A widowed man running from a wild bear; a lonely man calling his mother and a postorgasmic man falling off a chair. The art of Meiro Koizumi is never dull, and provides an unexpected finale for the Mary Mary gallery in its original premises.

With only four short video works selected from the career of this Beck’s Futures winner, it’s a minimal closing show for the flat-cumexhibition space, which plans to relocate in late spring. But the Japanese artist’s grandiose performance art, his mash of comedy and physical theatre, makes an anarchic and fitting ending.

Each work appears as a deceptive self-portrait that relies on his off-beat slapstick mischief, but is also underwritten by the awareness that he is both story and character; his own unabashed exhibitionism camouflaged within that of his roles.

At the door of the gallery is ‘Fhe Wav a Very Veautiful Woman’ 2001—a continuous shot cropped to contain only Koizumi’s upturned chin and mouth. With two felt-tip dots on his stubble for eyes, the beady cartoon chin tells a sad story of his lost lady counterpart. The technique is homage to Bruce Nauman’s ‘Lip-Sync’ 1969, although the narrative is hardly an attempt to emulate the highbrow experimentalism pioneered by Nauman. It is, after all, simply a talking chin.

In a later work, ‘Mum’ 2003, Koizumi or his character sits and telephones his mother. Subtitled in Japanese, he quietly chats to her until suddenly grabbing a microphone and screaming mock war noises down the receiver. After being wounded in mimed combat, he mutters, ‘Mum, mum, mum,’ on his dying breath. In both films, reality has little control over the ensuing action, and with this liberation Koizumi’s bizarre and ridiculous narratives surface to abuse and disturb his submissive viewer.

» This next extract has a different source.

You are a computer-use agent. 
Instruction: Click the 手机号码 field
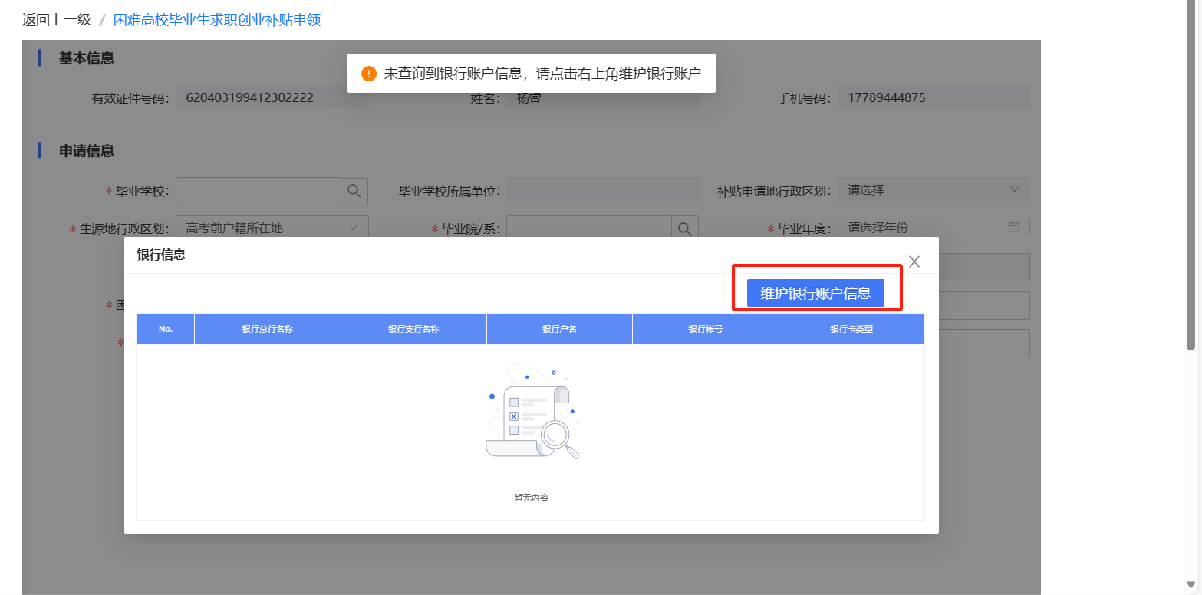(x=933, y=98)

It seems odd, initially, that an international artist specialising in the film and video genre should show such disregard for that very medium. He treats video recording brutally: the sound frequently distorts, the visuals look cheap and nasty, and he cares little for the editing process. Yet this indifference to the video aesthetic betrays his real passion—Koizumi devotes himself solely to the real-time action that occurs in the frame. The theatricality, the childlike role-playing games and the absence of post-production finessing emerges as an antiaesthetic rebellion. Koizumi’s films are unattractive, but the simplicity of his style takes on its own beauty. In each film, all the action takes place within a single take: no sneaky cutting or editing to improve the original performance; only a shrewd sense of timing and a muscular presentation that is surprising and appalling, and consequently hilarious.